## begin DATA TO USE

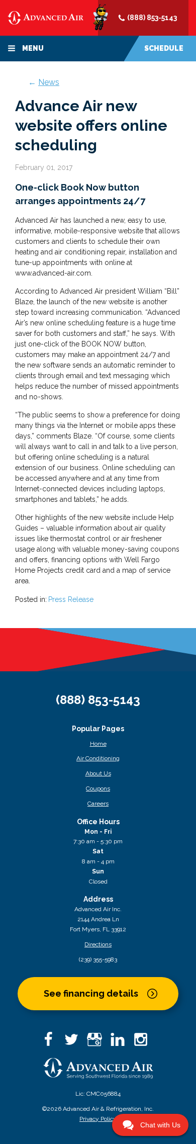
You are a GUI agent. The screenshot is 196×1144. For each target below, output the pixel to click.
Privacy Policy (98, 1118)
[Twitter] (74, 1042)
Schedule (163, 48)
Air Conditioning (98, 758)
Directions (98, 944)
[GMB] (98, 1042)
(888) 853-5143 (151, 18)
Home (98, 743)
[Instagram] (144, 1042)
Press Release (70, 599)
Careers (98, 803)
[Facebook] (51, 1042)
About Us (98, 773)
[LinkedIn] (121, 1042)
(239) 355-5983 (98, 959)
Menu (32, 48)
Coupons (98, 788)
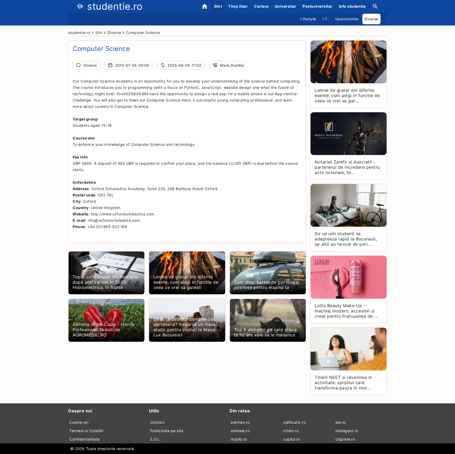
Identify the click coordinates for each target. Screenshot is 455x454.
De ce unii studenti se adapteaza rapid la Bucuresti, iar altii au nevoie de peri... (346, 239)
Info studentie (352, 6)
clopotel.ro (345, 439)
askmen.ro (240, 422)
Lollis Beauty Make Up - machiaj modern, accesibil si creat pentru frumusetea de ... (346, 311)
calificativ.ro (294, 422)
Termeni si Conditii (86, 430)
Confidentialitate (84, 439)
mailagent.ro (346, 430)
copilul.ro (291, 439)
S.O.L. (155, 439)
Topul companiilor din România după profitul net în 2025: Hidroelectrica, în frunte (105, 282)
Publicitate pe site (167, 430)
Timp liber (238, 6)
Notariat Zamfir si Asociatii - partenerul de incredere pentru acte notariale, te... (347, 167)
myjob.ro (239, 439)
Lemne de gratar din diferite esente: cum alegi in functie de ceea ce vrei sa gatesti (186, 282)
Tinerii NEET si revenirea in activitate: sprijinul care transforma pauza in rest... (343, 382)
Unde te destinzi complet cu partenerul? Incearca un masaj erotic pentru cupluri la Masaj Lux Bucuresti (185, 326)
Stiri (218, 6)
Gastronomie (346, 19)
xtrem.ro (291, 430)
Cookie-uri (78, 422)
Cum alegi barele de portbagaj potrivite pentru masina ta (266, 284)
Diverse (371, 19)
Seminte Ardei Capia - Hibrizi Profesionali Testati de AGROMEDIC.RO (104, 329)
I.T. (326, 19)
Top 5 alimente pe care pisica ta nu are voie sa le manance (265, 332)
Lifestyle (308, 19)
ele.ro (340, 422)
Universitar (285, 6)
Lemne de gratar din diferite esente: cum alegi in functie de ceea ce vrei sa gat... (347, 95)
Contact (157, 422)
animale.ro (240, 430)
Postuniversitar (318, 6)
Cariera (261, 6)
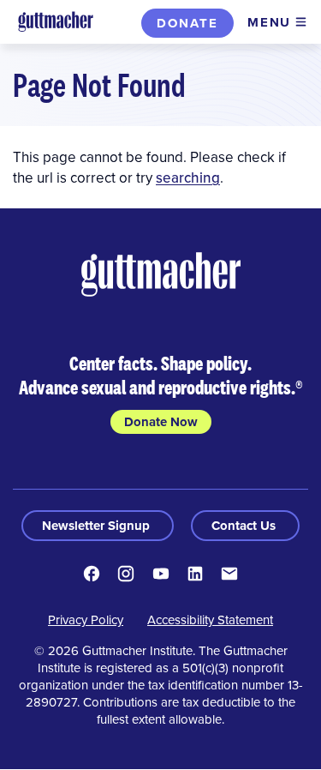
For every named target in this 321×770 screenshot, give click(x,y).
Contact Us (245, 525)
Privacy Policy (85, 620)
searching (188, 177)
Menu (269, 22)
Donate (187, 23)
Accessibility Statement (210, 620)
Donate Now (161, 421)
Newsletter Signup (97, 525)
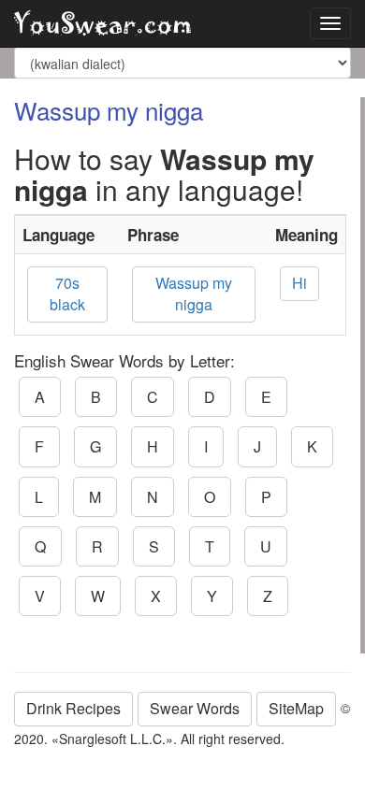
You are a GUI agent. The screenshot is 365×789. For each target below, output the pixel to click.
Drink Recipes (73, 708)
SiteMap (296, 708)
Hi (299, 283)
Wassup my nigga (193, 293)
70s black (67, 293)
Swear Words (195, 708)
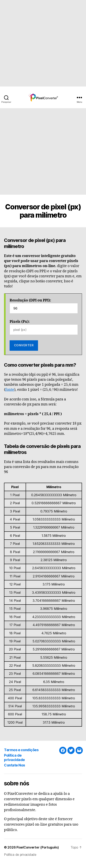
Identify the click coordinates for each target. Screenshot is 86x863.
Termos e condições (21, 750)
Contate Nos (14, 765)
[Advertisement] (43, 43)
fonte (9, 389)
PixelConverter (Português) (37, 847)
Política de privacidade (14, 757)
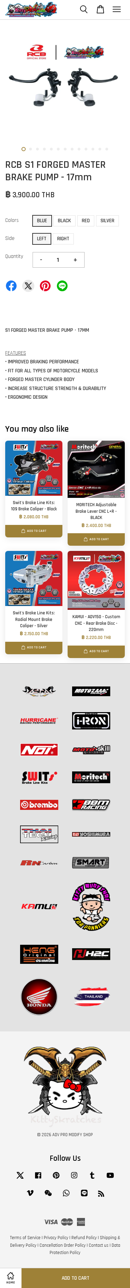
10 (86, 149)
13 (107, 149)
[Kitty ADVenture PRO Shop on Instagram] (74, 1179)
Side (10, 238)
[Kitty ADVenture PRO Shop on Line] (84, 1196)
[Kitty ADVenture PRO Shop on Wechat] (48, 1196)
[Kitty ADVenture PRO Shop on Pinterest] (56, 1179)
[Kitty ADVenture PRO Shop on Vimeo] (30, 1196)
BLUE (42, 220)
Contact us (99, 1245)
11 (93, 149)
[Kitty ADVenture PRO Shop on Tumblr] (92, 1179)
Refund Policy (84, 1238)
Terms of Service (25, 1238)
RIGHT (63, 238)
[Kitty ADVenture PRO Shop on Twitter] (20, 1179)
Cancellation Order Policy (63, 1245)
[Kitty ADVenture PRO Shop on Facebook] (38, 1179)
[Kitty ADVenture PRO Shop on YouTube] (110, 1179)
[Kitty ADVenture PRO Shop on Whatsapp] (66, 1196)
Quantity (14, 256)
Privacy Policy (56, 1238)
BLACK (64, 220)
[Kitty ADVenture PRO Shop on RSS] (101, 1195)
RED (86, 220)
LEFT (41, 238)
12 (100, 149)
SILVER (107, 220)
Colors (12, 220)
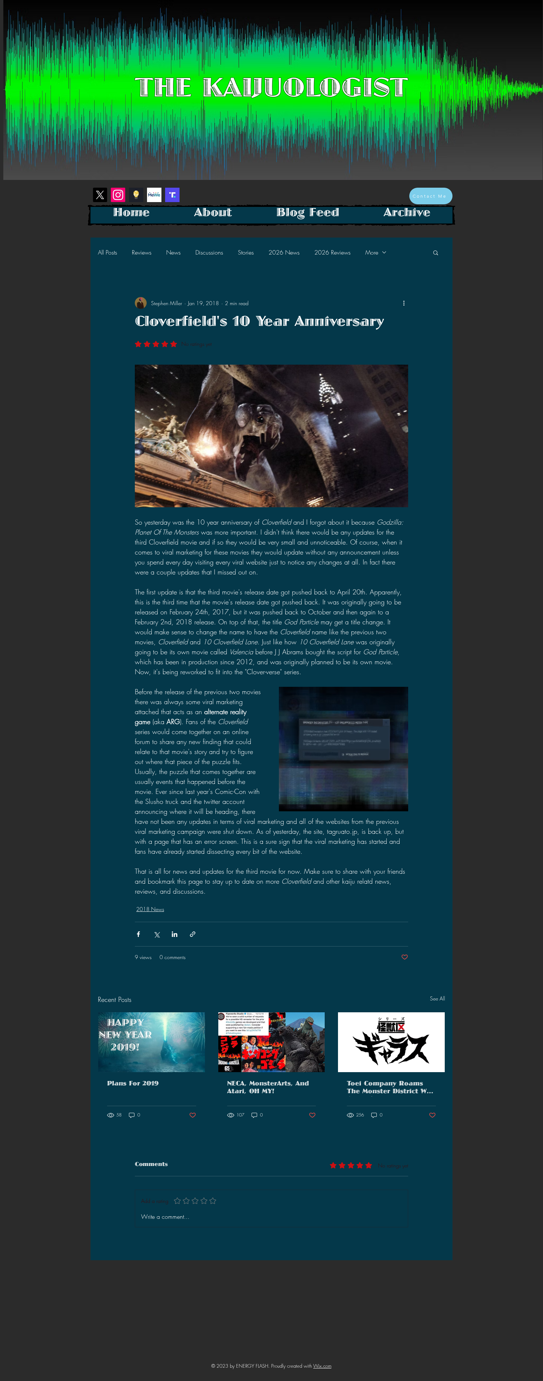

## end DATA TO USE

* [PROBLEM STATEMENT] Recast these entries as a Markdown table with the columns "Row" and "Entry line": one row per line, numbered in order, with blank lines and pictures left out.

* [ANSWER]
| Row | Entry line |
|---|---|
| 1 | You are a GUI agent. The screenshot is 196×1144. For each target below, output the pixel to click. |
| 2 | Privacy Policy (98, 1118) |
| 3 | [Twitter] (74, 1042) |
| 4 | Schedule (163, 48) |
| 5 | Air Conditioning (98, 758) |
| 6 | Directions (98, 944) |
| 7 | [GMB] (98, 1042) |
| 8 | (888) 853-5143 (151, 18) |
| 9 | Home (98, 743) |
| 10 | [Instagram] (144, 1042) |
| 11 | Press Release (70, 599) |
| 12 | Careers (98, 803) |
| 13 | [Facebook] (51, 1042) |
| 14 | About Us (98, 773) |
| 15 | [LinkedIn] (121, 1042) |
| 16 | (239) 355-5983 (98, 959) |
| 17 | Menu (32, 48) |
| 18 | Coupons (98, 788) |
| 19 | Identify the click coordinates for each target. Screenshot is 455x454. |
| 20 | De ce unii studenti se adapteaza rapid la Bucuresti, iar altii au nevoie de peri... (346, 239) |
| 21 | Info studentie (352, 6) |
| 22 | clopotel.ro (345, 439) |
| 23 | askmen.ro (240, 422) |
| 24 | Lollis Beauty Make Up - machiaj modern, accesibil si creat pentru frumusetea de ... (346, 311) |
| 25 | calificativ.ro (294, 422) |
| 26 | Termeni si Conditii (86, 430) |
| 27 | Confidentialitate (84, 439) |
| 28 | mailagent.ro (346, 430) |
| 29 | copilul.ro (291, 439) |
| 30 | S.O.L. (155, 439) |
| 31 | Topul companiilor din România după profitul net în 2025: Hidroelectrica, în frunte (105, 282) |
| 32 | Publicitate pe site (167, 430) |
| 33 | Timp liber (238, 6) |
| 34 | Notariat Zamfir si Asociatii - partenerul de incredere pentru acte notariale, te... (347, 167) |
| 35 | myjob.ro (239, 439) |
| 36 | Lemne de gratar din diferite esente: cum alegi in functie de ceea ce vrei sa gatesti (186, 282) |
| 37 | Tinerii NEET si revenirea in activitate: sprijinul care transforma pauza in rest... (343, 382) |
| 38 | Unde te destinzi complet cu partenerul? Incearca un masaj erotic pentru cupluri la Masaj Lux Bucuresti (185, 326) |
| 39 | Stiri (218, 6) |
| 40 | Gastronomie (346, 19) |
| 41 | xtrem.ro (291, 430) |
| 42 | Cookie-uri (78, 422) |
| 43 | Cum alegi barele de portbagaj potrivite pentru masina ta (266, 284) |
| 44 | Diverse (371, 19) |
| 45 | Seminte Ardei Capia - Hibrizi Profesionali Testati de AGROMEDIC.RO (104, 329) |
| 46 | I.T. (326, 19) |
| 47 | Top 5 alimente pe care pisica ta nu are voie sa le manance (265, 332) |
| 48 | Lifestyle (308, 19) |
| 49 | ele.ro (340, 422) |
| 50 | Universitar (285, 6) |
| 51 | Lemne de gratar din diferite esente: cum alegi in functie de ceea ce vrei sa gat... (347, 95) |
| 52 | Contact (157, 422) |
| 53 | animale.ro (240, 430) |
| 54 | Postuniversitar (318, 6) |
| 55 | Cariera (261, 6) |
| 56 | For every named target in this 321×770 screenshot, give click(x,y). |
| 57 | Contact Us (245, 525) |
| 58 | Privacy Policy (85, 620) |
| 59 | searching (188, 177) |
| 60 | Menu (269, 22) |
| 61 | Donate (187, 23) |
| 62 | Accessibility Statement (210, 620) |
| 63 | Donate Now (161, 421) |
| 64 | Newsletter Signup (97, 525) |
| 65 | You are a GUI agent. The screenshot is 365×789. For each target below, output the pixel to click. |
| 66 | Drink Recipes (73, 708) |
| 67 | SiteMap (296, 708) |
| 68 | Hi (299, 283) |
| 69 | Wassup my nigga (193, 293) |
| 70 | 70s black (67, 293) |
| 71 | Swear Words (195, 708) |
| 72 | Identify the click coordinates for each target. Screenshot is 86x863. |
| 73 | Termos e condições (21, 750) |
| 74 | Contate Nos (14, 765) |
| 75 | [Advertisement] (43, 43) |
| 76 | fonte (9, 389) |
| 77 | PixelConverter (Português) (37, 847) |
| 78 | Política de privacidade (14, 757) |
| 79 | 10 (86, 149) |
| 80 | 13 (107, 149) |
| 81 | [Kitty ADVenture PRO Shop on Instagram] (74, 1179) |
| 82 | Side (10, 238) |
| 83 | [Kitty ADVenture PRO Shop on Line] (84, 1196) |
| 84 | [Kitty ADVenture PRO Shop on Wechat] (48, 1196) |
| 85 | [Kitty ADVenture PRO Shop on Pinterest] (56, 1179) |
| 86 | [Kitty ADVenture PRO Shop on Vimeo] (30, 1196) |
| 87 | BLUE (42, 220) |
| 88 | Contact us (99, 1245) |
| 89 | 11 (93, 149) |
| 90 | [Kitty ADVenture PRO Shop on Tumblr] (92, 1179) |
| 91 | Refund Policy (84, 1238) |
| 92 | Terms of Service (25, 1238) |
| 93 | RIGHT (63, 238) |
| 94 | [Kitty ADVenture PRO Shop on Twitter] (20, 1179) |
| 95 | Cancellation Order Policy (63, 1245) |
| 96 | [Kitty ADVenture PRO Shop on Facebook] (38, 1179) |
| 97 | [Kitty ADVenture PRO Shop on YouTube] (110, 1179) |
| 98 | [Kitty ADVenture PRO Shop on Whatsapp] (66, 1196) |
| 99 | Quantity (14, 256) |
| 100 | Privacy Policy (56, 1238) |
| 101 | BLACK (64, 220) |
| 102 | [Kitty ADVenture PRO Shop on RSS] (101, 1195) |
| 103 | RED (86, 220) |
| 104 | LEFT (41, 238) |
| 105 | 12 (100, 149) |
| 106 | SILVER (107, 220) |
| 107 | Colors (12, 220) |